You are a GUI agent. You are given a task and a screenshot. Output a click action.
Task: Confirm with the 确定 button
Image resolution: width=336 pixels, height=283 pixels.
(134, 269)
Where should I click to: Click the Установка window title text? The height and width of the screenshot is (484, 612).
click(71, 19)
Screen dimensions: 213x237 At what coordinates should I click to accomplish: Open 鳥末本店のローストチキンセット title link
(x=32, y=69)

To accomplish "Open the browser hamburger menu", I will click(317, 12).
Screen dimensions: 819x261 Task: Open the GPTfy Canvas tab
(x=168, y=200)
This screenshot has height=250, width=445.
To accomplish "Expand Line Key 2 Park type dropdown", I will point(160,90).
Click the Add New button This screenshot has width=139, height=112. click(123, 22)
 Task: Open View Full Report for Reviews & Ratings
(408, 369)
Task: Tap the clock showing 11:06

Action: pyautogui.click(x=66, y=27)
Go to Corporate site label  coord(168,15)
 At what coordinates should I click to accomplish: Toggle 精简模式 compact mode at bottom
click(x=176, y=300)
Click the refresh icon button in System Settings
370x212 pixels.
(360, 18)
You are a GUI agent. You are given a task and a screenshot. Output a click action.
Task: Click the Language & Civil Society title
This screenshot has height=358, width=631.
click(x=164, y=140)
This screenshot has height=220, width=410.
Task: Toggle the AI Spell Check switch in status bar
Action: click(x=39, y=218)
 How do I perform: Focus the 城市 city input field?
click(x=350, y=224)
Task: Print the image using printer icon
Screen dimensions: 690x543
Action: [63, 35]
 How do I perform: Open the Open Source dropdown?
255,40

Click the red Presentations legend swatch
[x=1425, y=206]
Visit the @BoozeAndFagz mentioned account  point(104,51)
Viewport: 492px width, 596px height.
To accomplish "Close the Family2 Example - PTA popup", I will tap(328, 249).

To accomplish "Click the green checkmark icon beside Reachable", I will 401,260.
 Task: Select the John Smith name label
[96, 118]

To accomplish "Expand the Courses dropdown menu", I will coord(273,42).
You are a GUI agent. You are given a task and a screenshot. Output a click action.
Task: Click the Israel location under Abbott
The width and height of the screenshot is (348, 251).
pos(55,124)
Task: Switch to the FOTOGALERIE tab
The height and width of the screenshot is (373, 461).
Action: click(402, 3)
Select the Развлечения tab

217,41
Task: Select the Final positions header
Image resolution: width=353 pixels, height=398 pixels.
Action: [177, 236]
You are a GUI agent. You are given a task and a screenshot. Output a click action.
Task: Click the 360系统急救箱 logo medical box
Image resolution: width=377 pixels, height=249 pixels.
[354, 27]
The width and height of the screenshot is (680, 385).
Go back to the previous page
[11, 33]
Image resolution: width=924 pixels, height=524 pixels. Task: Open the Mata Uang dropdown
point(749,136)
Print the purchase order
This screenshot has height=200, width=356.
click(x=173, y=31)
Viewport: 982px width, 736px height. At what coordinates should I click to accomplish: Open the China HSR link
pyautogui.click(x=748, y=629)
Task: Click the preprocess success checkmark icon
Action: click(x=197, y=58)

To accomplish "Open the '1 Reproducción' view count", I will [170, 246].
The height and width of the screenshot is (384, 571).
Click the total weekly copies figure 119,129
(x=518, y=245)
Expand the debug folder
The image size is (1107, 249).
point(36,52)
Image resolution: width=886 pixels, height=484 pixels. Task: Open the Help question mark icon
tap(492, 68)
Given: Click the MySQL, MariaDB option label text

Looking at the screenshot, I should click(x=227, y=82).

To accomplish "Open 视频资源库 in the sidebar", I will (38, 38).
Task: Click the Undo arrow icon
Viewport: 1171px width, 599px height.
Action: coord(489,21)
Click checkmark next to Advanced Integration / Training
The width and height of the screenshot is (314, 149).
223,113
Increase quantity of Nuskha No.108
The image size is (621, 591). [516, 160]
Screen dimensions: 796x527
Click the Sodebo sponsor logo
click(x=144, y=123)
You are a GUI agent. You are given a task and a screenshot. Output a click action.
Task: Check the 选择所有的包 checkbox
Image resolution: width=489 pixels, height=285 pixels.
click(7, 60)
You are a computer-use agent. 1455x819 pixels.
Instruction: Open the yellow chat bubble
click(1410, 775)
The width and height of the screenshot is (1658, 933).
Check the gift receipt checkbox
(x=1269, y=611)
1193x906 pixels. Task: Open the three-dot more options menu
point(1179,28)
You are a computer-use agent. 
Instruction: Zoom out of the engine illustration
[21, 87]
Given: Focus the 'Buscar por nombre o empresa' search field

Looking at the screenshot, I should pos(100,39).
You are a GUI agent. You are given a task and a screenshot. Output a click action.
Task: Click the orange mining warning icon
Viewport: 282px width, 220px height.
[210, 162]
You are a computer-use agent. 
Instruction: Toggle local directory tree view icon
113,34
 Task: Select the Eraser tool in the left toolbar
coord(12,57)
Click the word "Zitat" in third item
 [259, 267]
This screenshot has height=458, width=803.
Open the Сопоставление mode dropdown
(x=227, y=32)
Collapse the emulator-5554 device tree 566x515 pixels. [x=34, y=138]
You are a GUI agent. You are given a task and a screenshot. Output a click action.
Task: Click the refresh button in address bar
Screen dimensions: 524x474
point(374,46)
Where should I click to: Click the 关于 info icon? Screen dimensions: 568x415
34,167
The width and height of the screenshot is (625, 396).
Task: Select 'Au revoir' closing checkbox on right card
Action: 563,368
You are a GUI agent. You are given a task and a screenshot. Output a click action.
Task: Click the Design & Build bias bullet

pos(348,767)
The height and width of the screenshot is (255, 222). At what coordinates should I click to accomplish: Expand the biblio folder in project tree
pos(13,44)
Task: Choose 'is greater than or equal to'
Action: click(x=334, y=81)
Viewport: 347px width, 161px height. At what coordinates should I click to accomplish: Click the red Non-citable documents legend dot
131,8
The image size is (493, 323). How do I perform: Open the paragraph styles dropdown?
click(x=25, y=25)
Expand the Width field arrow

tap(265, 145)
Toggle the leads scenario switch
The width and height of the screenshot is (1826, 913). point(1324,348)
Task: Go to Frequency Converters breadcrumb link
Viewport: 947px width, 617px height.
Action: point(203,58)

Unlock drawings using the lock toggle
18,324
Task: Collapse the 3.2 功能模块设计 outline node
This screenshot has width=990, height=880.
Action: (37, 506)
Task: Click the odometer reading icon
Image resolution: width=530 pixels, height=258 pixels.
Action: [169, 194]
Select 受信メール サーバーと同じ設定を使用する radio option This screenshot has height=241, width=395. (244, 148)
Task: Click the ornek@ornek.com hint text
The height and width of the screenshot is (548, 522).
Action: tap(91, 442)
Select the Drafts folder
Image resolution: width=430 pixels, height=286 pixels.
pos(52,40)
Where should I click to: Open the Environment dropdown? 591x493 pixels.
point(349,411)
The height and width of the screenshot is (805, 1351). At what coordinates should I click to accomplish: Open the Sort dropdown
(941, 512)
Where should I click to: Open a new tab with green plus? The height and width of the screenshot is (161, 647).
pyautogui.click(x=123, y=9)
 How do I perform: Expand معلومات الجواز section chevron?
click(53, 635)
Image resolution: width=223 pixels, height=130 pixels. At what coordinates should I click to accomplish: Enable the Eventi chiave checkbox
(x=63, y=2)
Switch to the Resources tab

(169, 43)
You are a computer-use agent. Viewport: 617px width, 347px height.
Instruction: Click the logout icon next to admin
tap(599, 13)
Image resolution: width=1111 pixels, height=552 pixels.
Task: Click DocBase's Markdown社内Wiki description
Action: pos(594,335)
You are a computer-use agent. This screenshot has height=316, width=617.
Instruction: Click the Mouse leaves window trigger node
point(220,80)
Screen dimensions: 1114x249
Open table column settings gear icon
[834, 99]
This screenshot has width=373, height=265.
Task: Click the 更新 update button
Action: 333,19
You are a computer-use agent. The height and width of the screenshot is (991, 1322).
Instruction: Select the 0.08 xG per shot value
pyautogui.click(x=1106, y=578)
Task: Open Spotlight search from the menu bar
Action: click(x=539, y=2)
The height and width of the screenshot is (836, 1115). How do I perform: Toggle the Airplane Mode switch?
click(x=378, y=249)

Problem to work on:
Starting at the first line of the records above, please copy every line exactly through the line containing "Task: Click the Language", and stop there.

Answer for this exercise:
You are a GUI agent. You are given a task and a screenshot. Output a click action.
Task: Confirm with the 确定 button
Image resolution: width=336 pixels, height=283 pixels.
(134, 269)
Where should I click to: Click the Установка window title text? The height and width of the screenshot is (484, 612).
click(71, 19)
Screen dimensions: 213x237 At what coordinates should I click to accomplish: Open 鳥末本店のローストチキンセット title link
(x=32, y=69)

To accomplish "Open the browser hamburger menu", I will click(317, 12).
Screen dimensions: 819x261 Task: Open the GPTfy Canvas tab
(x=168, y=200)
This screenshot has height=250, width=445.
To accomplish "Expand Line Key 2 Park type dropdown", I will point(160,90).
Click the Add New button This screenshot has width=139, height=112. click(123, 22)
 Task: Open View Full Report for Reviews & Ratings
(408, 369)
Task: Tap the clock showing 11:06

Action: pyautogui.click(x=66, y=27)
Go to Corporate site label  coord(168,15)
 At what coordinates should I click to accomplish: Toggle 精简模式 compact mode at bottom
click(x=176, y=300)
Click the refresh icon button in System Settings
370x212 pixels.
(360, 18)
You are a GUI agent. You are given a task and a screenshot. Output a click action.
Task: Click the Language & Civil Society title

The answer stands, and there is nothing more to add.